The European Space Agency (ESA) has released a nice snap of a rather lonely figure in a chemical suit fuelling the ExoMars mission's Trace Gas Orbiter (TGO), due to launch between 14–25 March 2016 from Baikonur Cosmodrome.

Man in chemical suit fuelling the TGO. Pic: ESA

Easy does it.
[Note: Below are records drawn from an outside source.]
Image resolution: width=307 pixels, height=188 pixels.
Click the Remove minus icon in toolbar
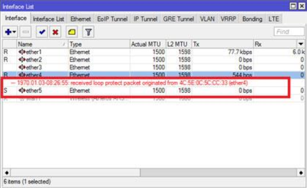(x=26, y=32)
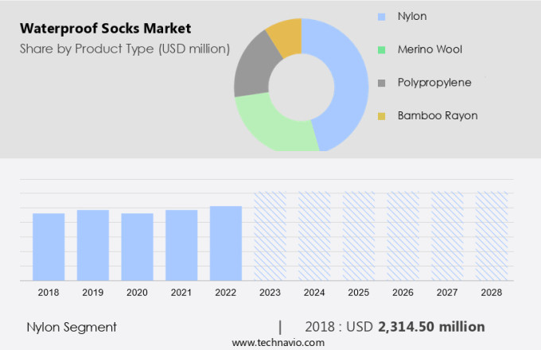Click the Nylon Segment label at the bottom
The width and height of the screenshot is (541, 350).
point(72,327)
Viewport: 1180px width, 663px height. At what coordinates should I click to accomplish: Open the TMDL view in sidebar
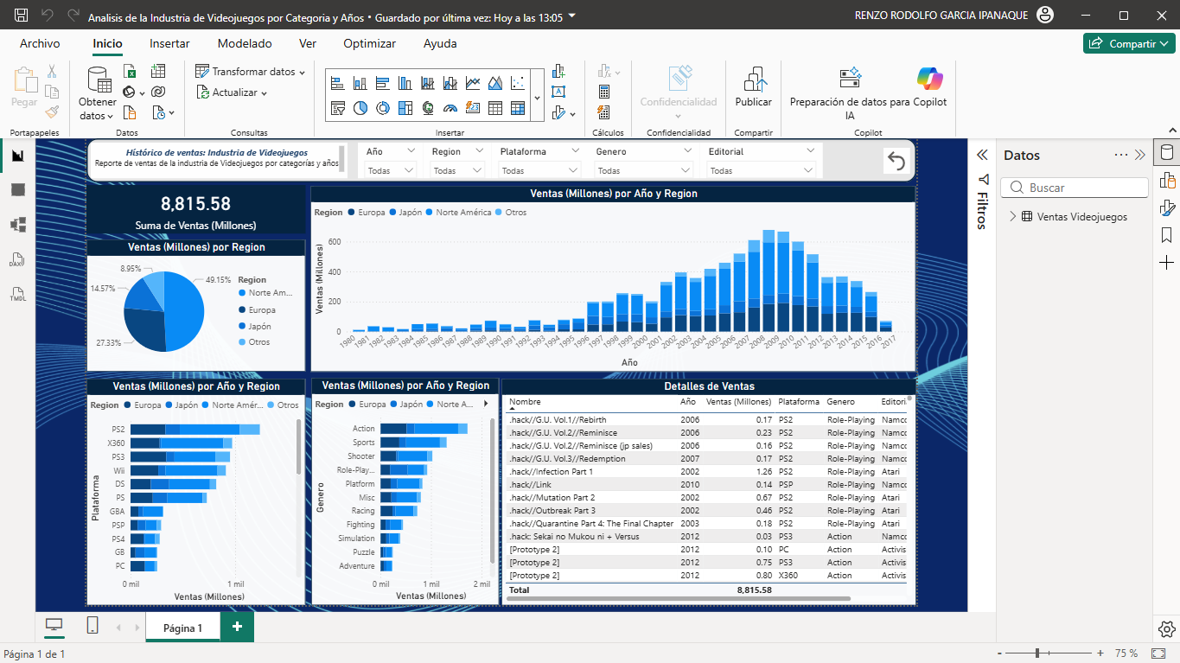(x=17, y=295)
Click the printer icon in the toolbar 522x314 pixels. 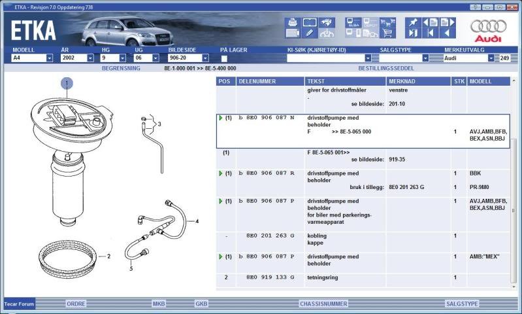[293, 22]

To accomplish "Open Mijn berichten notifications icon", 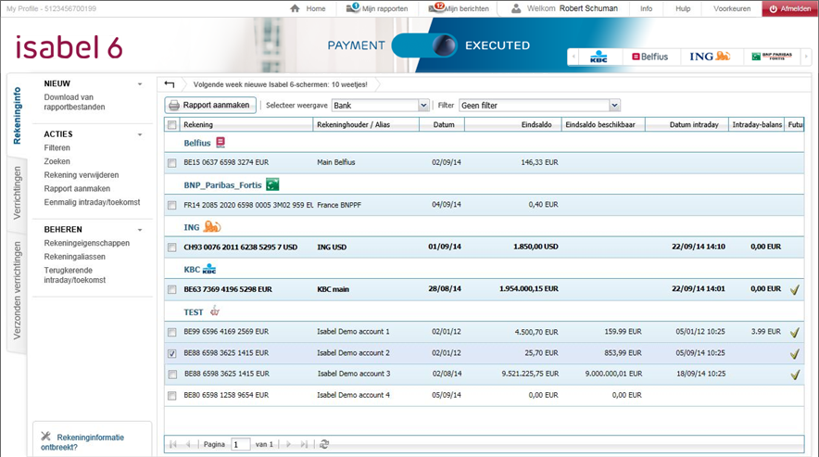I will point(436,8).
Pic: TAS-F / Y. Le Marchand

ESA describes the fuelling operation as "a hazardous exercise", perfectly reasonably since the TGO's main engine and 10 thrusters burn a hypergolic mix of monomethylhydrazine (MMH) and mixed oxides of nitrogen (MON).

MON is a blend of dinitrogen tetroxide (N2O4 - also known as nitrogen tetroxide, or "NTO") and a small amount of nitric oxide (commonly 3 per cent, to create "MON3").

The nitric oxide reduces the corrosiveness of NTO, while lowering its freezing point (−9°C for pure NTO, −15°C for MON3).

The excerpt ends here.